[Extrait fourni]
Message de James Norman Hall à ses petits-enfants

Le père de Nancy, James Norman Hall, a rédigé un texte à l’attention de sa descendance. Le voici :

Dans bien des années d’ici, quand vous lirez ces mots, vous vous demanderez peut-être pourquoi je les ai écrits, pensant à vous bien avant votre naissance, sans même connaître encore celle qui sera votre grand-mère.

Je dois vous avouer que j’ai un sens de la famille qu’aucun des Hall jusqu’à moi ne semble avoir possédé, ni d’ailleurs aucun des Youngs, du côté de ma mère. Comme bien des familles du Middle West qui ont peuplé la vallée du Mississippi à partir des années 1850, nous ne connaissons rien de nos antécédents au-delà de nos grands-parents, et fort peu de chose de ces derniers. Certains accèdent à une existence vague quand on peut encore déchiffrer leurs noms et leurs dates de naissance et de mort sur la pierre pourrissante d’une tombe de campagne, mais les plus anciens ont perdu jusqu’à cette ombre d’existence. Ils ont disparu sans laisser de trace derrière eux, sans un mot d’adieu, de conseil ou d’accueil amical pour ceux qui viendront après eux, et nous ne saurons jamais quelles espèces d’hommes et de femmes ils ont pu être.

Je trouve cela désolant et j’ai résolu d’y remédier autant que je peux, car même dans les familles obscures, comme semble avoir été la nôtre, si l’on établissait et transmettait de génération en génération des documents intimes et véridiques, nous pourrions juger de la valeur de notre sang ; nous pourrions connaître les vertus de notre famille – ou nous assurer de leur absence – ainsi que les défaillances qu’une génération passe à la suivante.

Mais le vrai propos de ce texte est au fond égoïste. La pensée de vivre pour vous à travers ces pages et d’être un peu plus qu’un nom pour vos enfants et leurs rejetons me procure un plaisir extrême. Je vous engage vivement à suivre mon exemple, sinon nos petits-enfants ne vous connaîtront, et mal, que par ouï-dire. Une fois instauré et fidèlement continué par nos descendants, ce travail nous permettra de constituer une bibliothèque de l’histoire de la famille plus intéressante et, je crois, plus divertissante que les plus fascinantes œuvres de fiction, car nos successeurs pourront dire en la lisant : "C’est mon arrière arrière-grand-père (ou grand-mère) qui parle. Ces choses se passèrent vraiment chez nous."

Je vois déjà en esprit la pièce couverte de rayonnages où, dans cinq siècles, ces livres de souvenirs seraient rangés, dans une vieille maison à hauts murs, protégée du monde extérieur. C’est là que des jeunes gens de notre lignée viendraient passer quelque temps avec les fantômes familiaux, en lisant des récits de joies et de peines aussi vives que les leurs, d’espoirs aussi brillants, de désillusions catastrophiques et pourtant surmontées. Ainsi, inlassablement, les ombres reprendront forme humaine, et aucune d’entre elles, j’en suis sûr, ne gambadera aussi gaiement que la mienne, en pensant que j’aurai été le Nestor de vous tous…

"Redonner une belle âme à la maison James Norman Hall"

[Extrait des données]
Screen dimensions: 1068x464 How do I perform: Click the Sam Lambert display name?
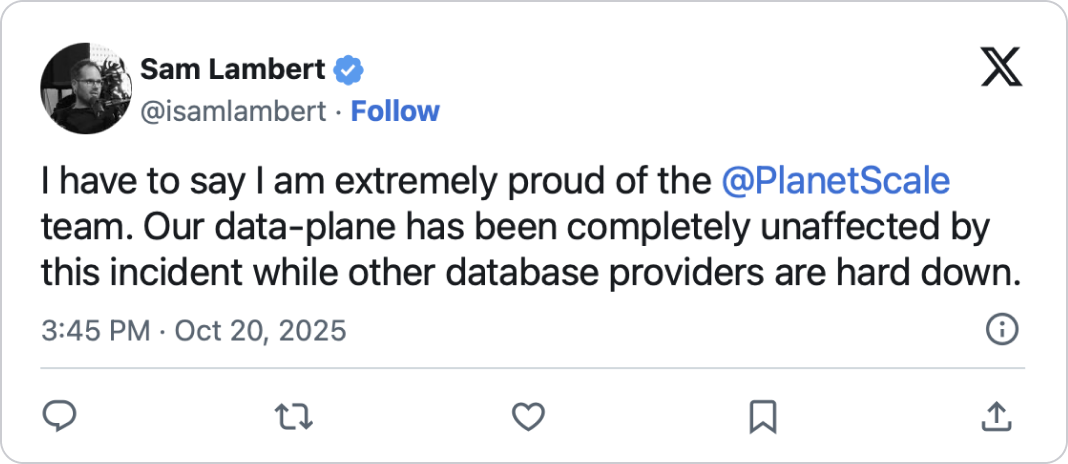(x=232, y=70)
==
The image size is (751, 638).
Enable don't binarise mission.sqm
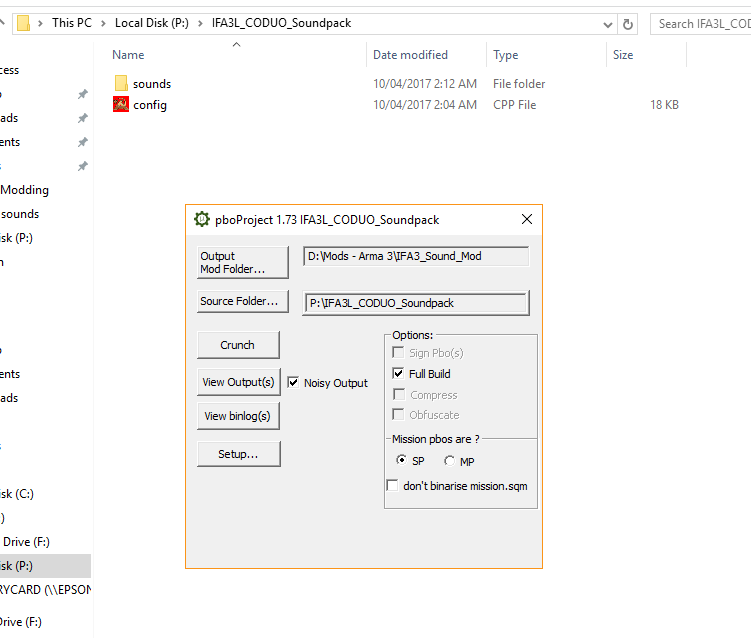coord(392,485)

[Consigne]
D'après le message de James Norman Hall à ses petits-enfants, quelles informations sur certains ancêtres peut-on encore déchiffrer sur la pierre d'une tombe de campagne ?

[Bonne réponse]
- leurs noms
- leurs dates de naissance
- leurs dates de mort